#1 i am old. and not in a good way. old is supposed to mean wise and classy and debonaire. i cant even spell debonaire. im just old.
there used to be a time when i could wake up at 9:30am and talk and rock and dance and drink and walk around and run around and flirt and eat and argue and enjoy the good music and write about it on multiple platforms. and yes i could do it eight days straight.
tonight i sit here in my dull dough and my back aches and my head aches and im wheezing and ive been recovering for THREE DAYS. i didnt even drink that much! the good book suggests “dont drink till youre drunk.” i followed that advice on every night except for the one where janes addiction played the playboy party sponsored by our old bff jack daniels. and even that night i was able to walk home at 3am with no huge probs.
but man am i paying for it now.
i know theres this thing called sxsars but im indestructible. and i know i got sick for months three years ago when i was at sxsw and made out with some texas roller girls. but thats acceptable. being sick now simply because ive hit the wall isnt acceptable at all. its disturbing. and sad.
lesson #2. i see too many old bands.
my man todd taught me a lot on the trip. he taught me that hes a great writer, a great editor, and that the beauty of an event like sxsw is the opportunity to discover new acts.
yes its tempting to see the best guitarist in rock, j mascis, twice while hes fronting the original lineup of one of the best bands ever, dinosaur jr., but with 1,899 other bands in town wouldnt it have been more prudent to try to find the next j mascis? indeed isnt that sorta my job?
metallica was fine to see because i had never seen them before, but ive seen janes addiction a half dozen times, and even though theyre not new ive seen the grates almost that many times too. why wasnt i learning about more new groups like Tia Carerra and Valient Thorr? i truly loved seeing both of those bands for the first time. what was i thinking?
i wasnt, cuz when youre old you do things that lead to comfort. you book too-expensive hotels (that end up biting you in the ass), you fly in a cheerleader (because she has a perfect ass) instead of meeting new babes, you order room service instead of discovering new haunts, and you play everything safe safe safe.
when did i become so safe? what made me this way? was all my courage in my afro? if i cant blame myself who can i blame? bush was impeached – we now only have ourselves to point the finger at.
lesson #3. when the Lord said work six days and rest on the seventh he wasnt kidding.
which might be one reason he had moses chisel it in stone. not once did i use the hot tub. not once did i tour greater austin. not once did i go visit my friend ken’s new apartment or even see the very pregnant leah muse. those are the things you do on your day off. those are the things you do when you read the good book and follow the rules.
sickness doesnt hit you when you give your senses a break.
lesson #4. i have no business going to coachella.
i dont deserve it.
lesson #5. i probably shouldnt go to sxsw 2010.

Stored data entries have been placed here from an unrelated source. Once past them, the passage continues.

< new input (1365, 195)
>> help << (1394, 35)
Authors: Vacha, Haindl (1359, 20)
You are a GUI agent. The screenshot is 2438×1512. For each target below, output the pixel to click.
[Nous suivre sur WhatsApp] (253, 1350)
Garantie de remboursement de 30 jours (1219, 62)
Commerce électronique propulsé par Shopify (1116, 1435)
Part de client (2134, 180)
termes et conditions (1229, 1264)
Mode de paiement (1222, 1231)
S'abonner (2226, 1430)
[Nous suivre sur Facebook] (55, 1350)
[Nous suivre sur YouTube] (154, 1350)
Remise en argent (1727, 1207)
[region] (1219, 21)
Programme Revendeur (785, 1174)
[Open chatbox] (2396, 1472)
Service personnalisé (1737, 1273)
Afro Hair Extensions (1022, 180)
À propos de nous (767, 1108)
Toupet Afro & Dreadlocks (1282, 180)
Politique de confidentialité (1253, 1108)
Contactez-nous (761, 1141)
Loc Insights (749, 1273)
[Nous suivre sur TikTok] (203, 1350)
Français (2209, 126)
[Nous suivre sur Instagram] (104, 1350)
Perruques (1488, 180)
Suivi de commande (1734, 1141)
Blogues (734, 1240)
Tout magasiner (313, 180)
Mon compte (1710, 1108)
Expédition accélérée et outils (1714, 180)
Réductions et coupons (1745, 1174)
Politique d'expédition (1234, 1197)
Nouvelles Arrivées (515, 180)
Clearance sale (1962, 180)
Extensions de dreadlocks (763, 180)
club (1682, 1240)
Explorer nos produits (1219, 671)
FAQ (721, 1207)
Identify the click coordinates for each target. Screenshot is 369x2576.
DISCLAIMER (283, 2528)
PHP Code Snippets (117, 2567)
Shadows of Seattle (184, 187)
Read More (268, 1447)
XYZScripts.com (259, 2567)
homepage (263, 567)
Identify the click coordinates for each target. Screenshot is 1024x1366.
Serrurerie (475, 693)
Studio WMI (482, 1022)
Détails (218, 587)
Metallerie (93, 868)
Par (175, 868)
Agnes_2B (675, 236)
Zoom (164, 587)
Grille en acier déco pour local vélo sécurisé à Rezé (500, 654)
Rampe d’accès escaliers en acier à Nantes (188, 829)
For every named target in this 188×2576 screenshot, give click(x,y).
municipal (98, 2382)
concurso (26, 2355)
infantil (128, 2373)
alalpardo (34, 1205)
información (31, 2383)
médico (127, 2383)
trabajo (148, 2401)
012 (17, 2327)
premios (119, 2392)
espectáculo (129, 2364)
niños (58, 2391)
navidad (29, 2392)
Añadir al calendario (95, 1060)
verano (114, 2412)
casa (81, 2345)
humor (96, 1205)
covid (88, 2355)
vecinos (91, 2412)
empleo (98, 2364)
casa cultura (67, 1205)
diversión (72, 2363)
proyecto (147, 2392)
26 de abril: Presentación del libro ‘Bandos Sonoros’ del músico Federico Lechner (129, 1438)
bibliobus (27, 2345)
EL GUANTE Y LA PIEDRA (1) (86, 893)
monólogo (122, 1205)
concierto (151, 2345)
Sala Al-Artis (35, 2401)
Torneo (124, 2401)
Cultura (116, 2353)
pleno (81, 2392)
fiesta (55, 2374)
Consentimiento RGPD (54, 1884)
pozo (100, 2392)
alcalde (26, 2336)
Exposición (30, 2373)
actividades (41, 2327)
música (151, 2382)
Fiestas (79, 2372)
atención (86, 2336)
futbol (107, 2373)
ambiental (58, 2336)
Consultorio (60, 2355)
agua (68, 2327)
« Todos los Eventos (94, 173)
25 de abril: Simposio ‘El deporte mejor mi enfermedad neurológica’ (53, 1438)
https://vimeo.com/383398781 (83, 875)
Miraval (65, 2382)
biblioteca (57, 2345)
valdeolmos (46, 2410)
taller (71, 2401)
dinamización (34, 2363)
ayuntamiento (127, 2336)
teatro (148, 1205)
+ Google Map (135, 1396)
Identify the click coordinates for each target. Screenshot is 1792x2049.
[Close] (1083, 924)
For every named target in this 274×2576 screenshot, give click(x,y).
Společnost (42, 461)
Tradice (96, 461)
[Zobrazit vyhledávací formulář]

with the money i spent this year, i could instead go to a club like spaceland, the echo, the viper room, or the echoplex twice a week, and bring a date, and buy beers and eat tacos with her afterwards and enjoy full sets from the headliners and opening acts -and i wont die of sxsars – and at the end of the year i would be able to see over 100 bands. new bands. small bands. up n comers. creative geniuses. and yes, i bet at the end of the year i would have “discovered” the next j mascis.
lessone #6. they dont teach you crap in high school.
lesson #7. i have lost my mojo.
and my personal style, and my inner lifecoach, and my individuality. i have become just like every other suburban neverwas. everyone knows stay away from stubbs at sx. everyone knows if you go there twice youre a douche who really isnt all that interested in new music. how many times did i go there last week, 2x. how many times did i go to japan nite? zero-san. i have sold out, i have let my nation down, my ghettocard deserves to be revoked.
lesson #8. stay cool with your exes.
the only thing i did right this whole trip was have one exgf drive me to the airport and have another one pick me up. start with loveliness and return to it. but they deserve better in their lives than to shuttle my black ass around. i should beg forgiveness.
lesson #9. i need to buy a serious camera.
the truth of the matter is im not always going to have the incredible access to all of the worlds coolest and most amazing people. likewise, i wont always be able to meet celebrities and rockstars all the time either. instead of music festivals i should get a professional camera and click that bad boy as often as possible. anything else is selfishness.
i will get better. i swear to you.
but apparently right now my body is in fullblown revolt as it cant believe that it went to the mecca of new rock
and all it got was this tshirt.
this is why the terrorists hate us. this is why the caged bird groans. this is not a love song.